The first thing I have done is to seal the base of the saw and fit a 4" outlet on the back (I took the saw to pieces and did a few mods inside as suggested in another post ) 






Next I trawled the net for ideas of overhead crown guards and came up with my own interpretation of the Axminster one but at Zero cost  


























The main arm is from an old vacuum cleaner attached to a metal bar via an aerial bracket. The plastic is lexan from an old propagator (I hope SHMBO doesn't read this :shock: ) superglued and screwed. The rest is just bits of wood and metal. The hood stays in any position thanks to spring washers and 'ny-lock' nuts. 

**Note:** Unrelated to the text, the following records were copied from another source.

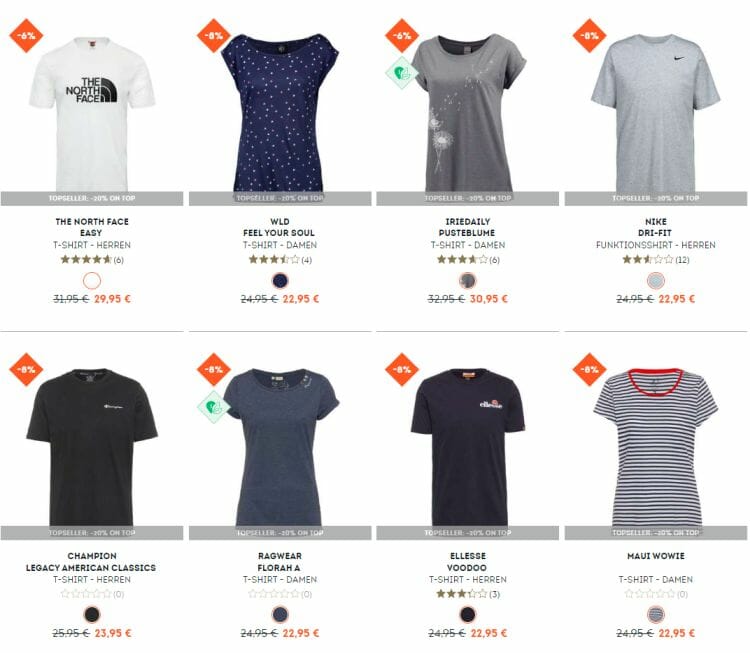Open The North Face Easy product title

tap(92, 227)
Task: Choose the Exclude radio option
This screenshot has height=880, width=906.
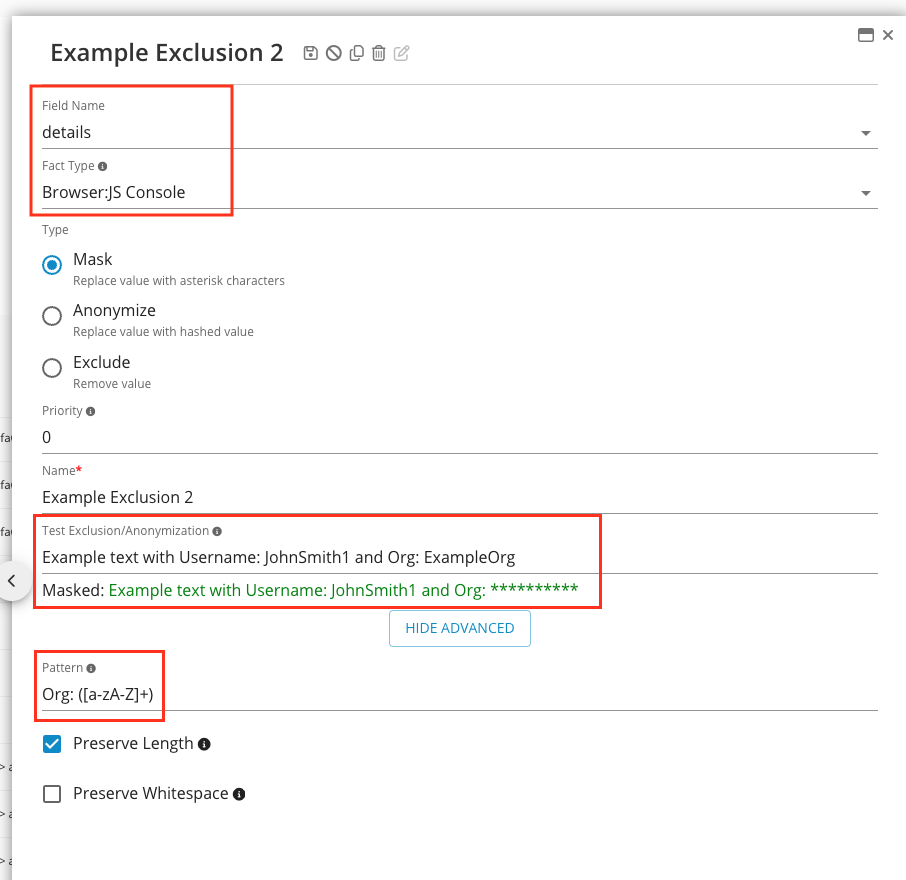Action: click(52, 368)
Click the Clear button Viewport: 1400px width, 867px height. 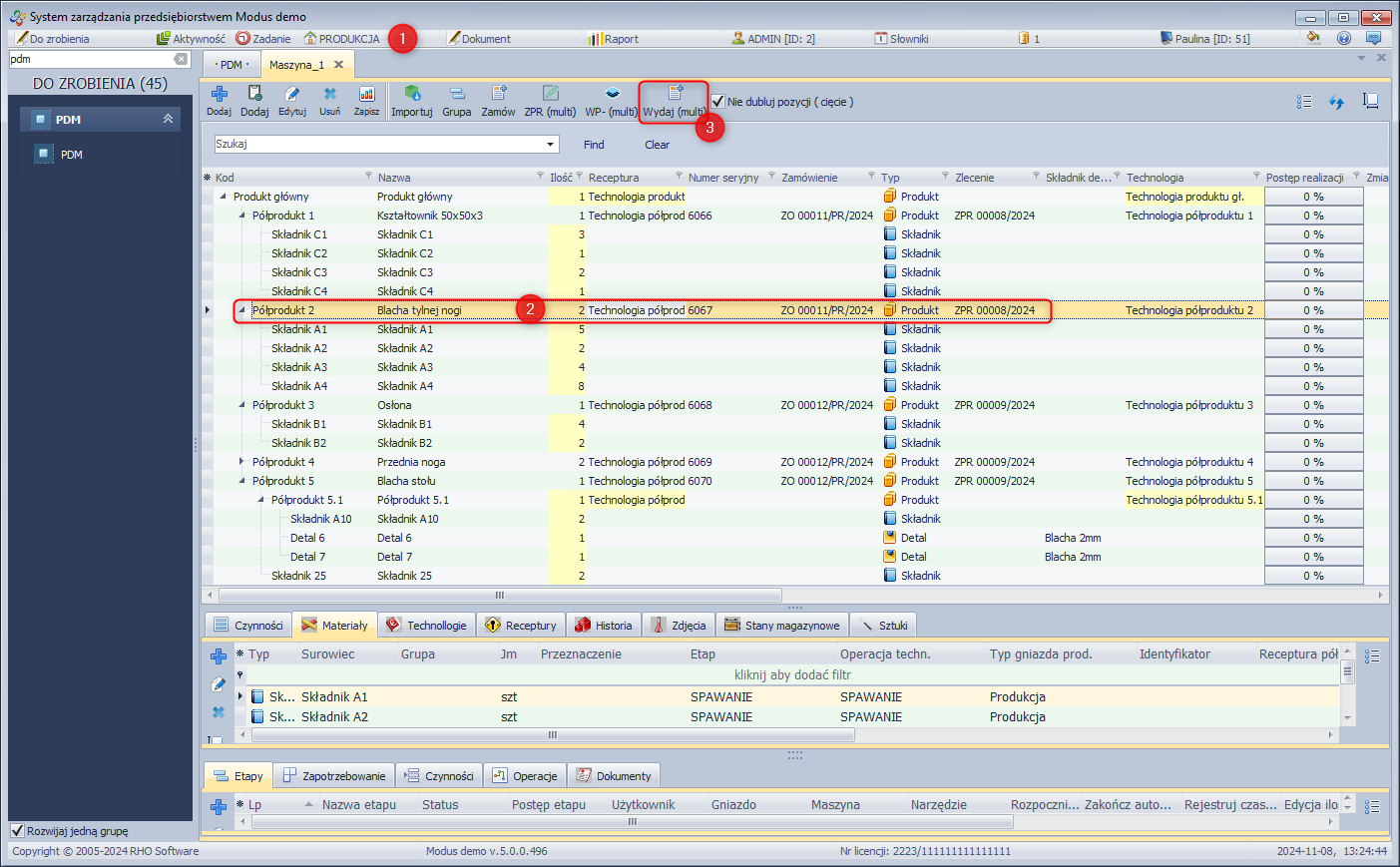[657, 145]
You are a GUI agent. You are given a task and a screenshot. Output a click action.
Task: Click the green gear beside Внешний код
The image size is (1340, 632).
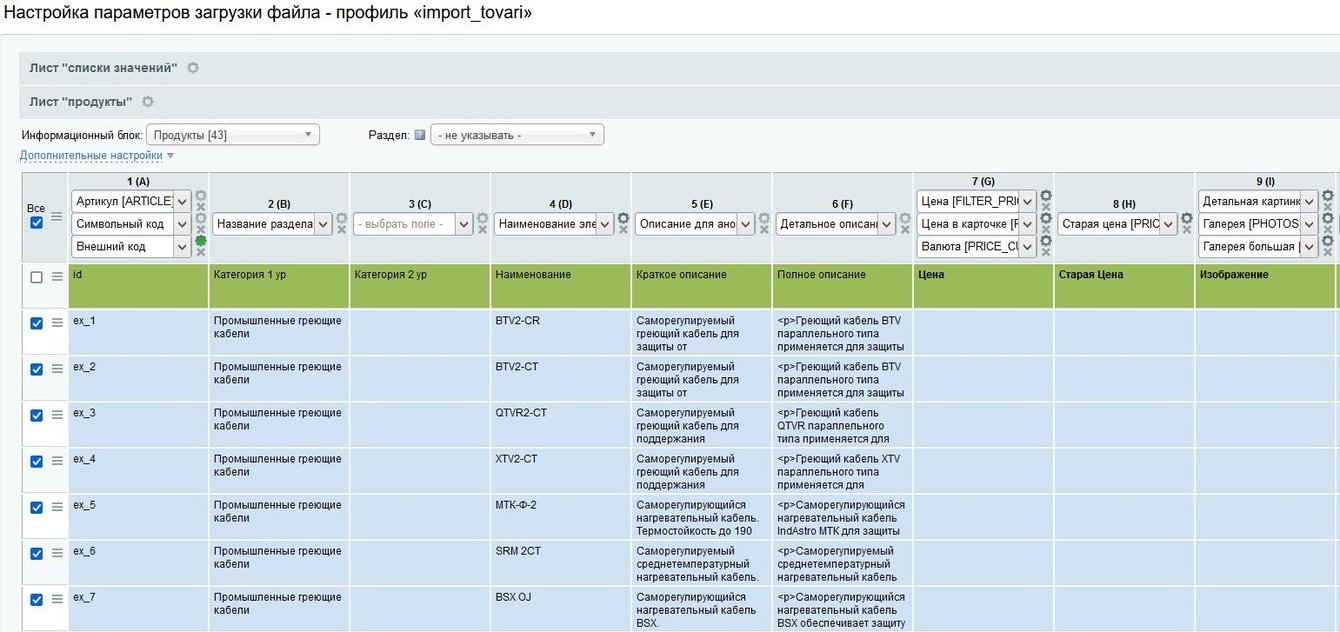[201, 241]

I have given it a test with some MDF and I am very happy with the dust extraction and feel a lot safer with the blade covered. 

I am not too happy with the aerial bracket holding the arm (any suggestions ?) 

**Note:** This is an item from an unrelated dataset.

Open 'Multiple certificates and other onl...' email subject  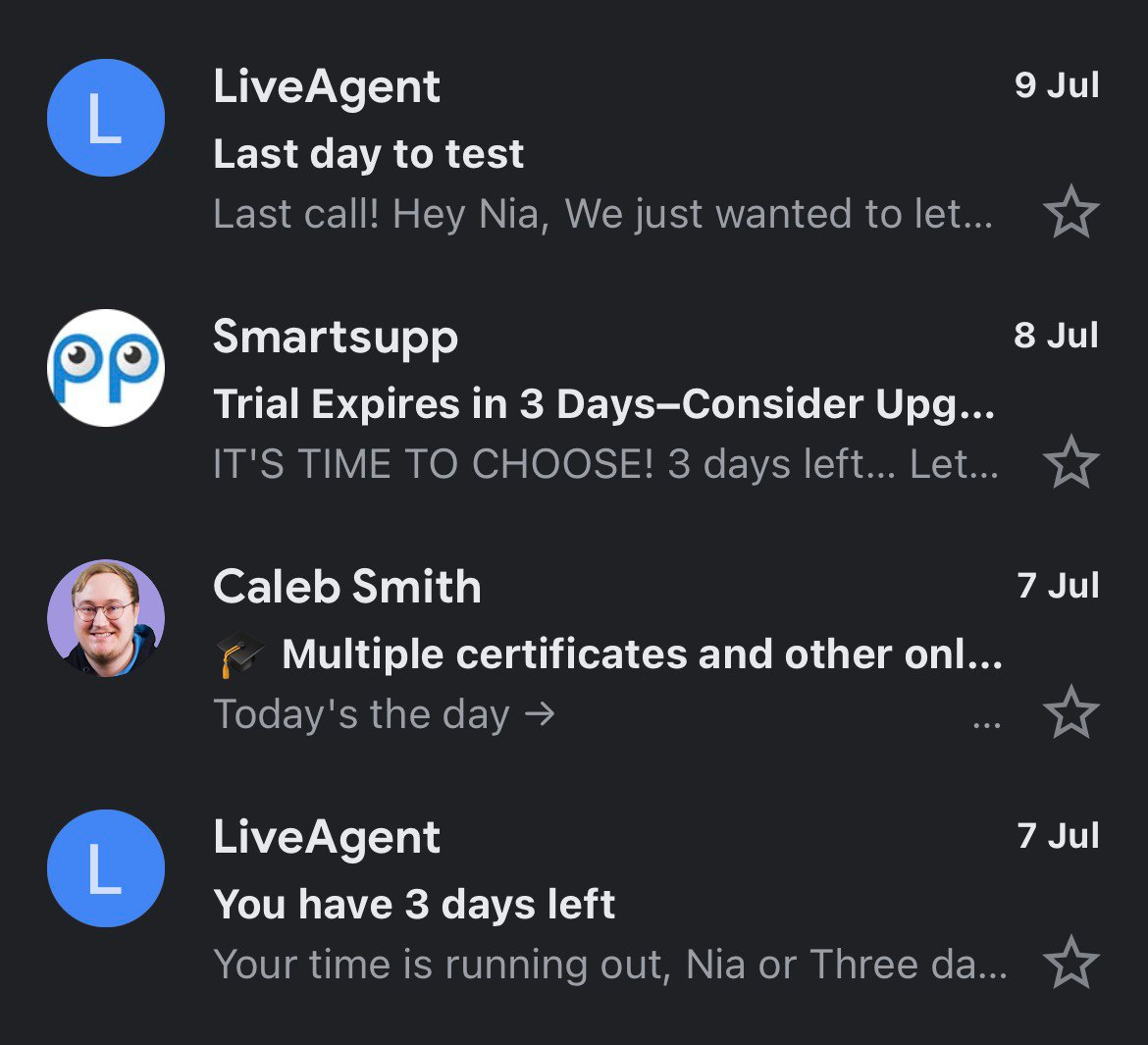(x=642, y=654)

If you look closely at the fist pic I moved the on / off switch up near the sliding carriage (where I can see it !) which I thought would be much safer than fumbling around below, 
and it is ........until you come to cut a large board and then the board covers the switch (homer) DOH so I am planning to mount the switch on the main arm and fit an extra emergency stop button at knee height. 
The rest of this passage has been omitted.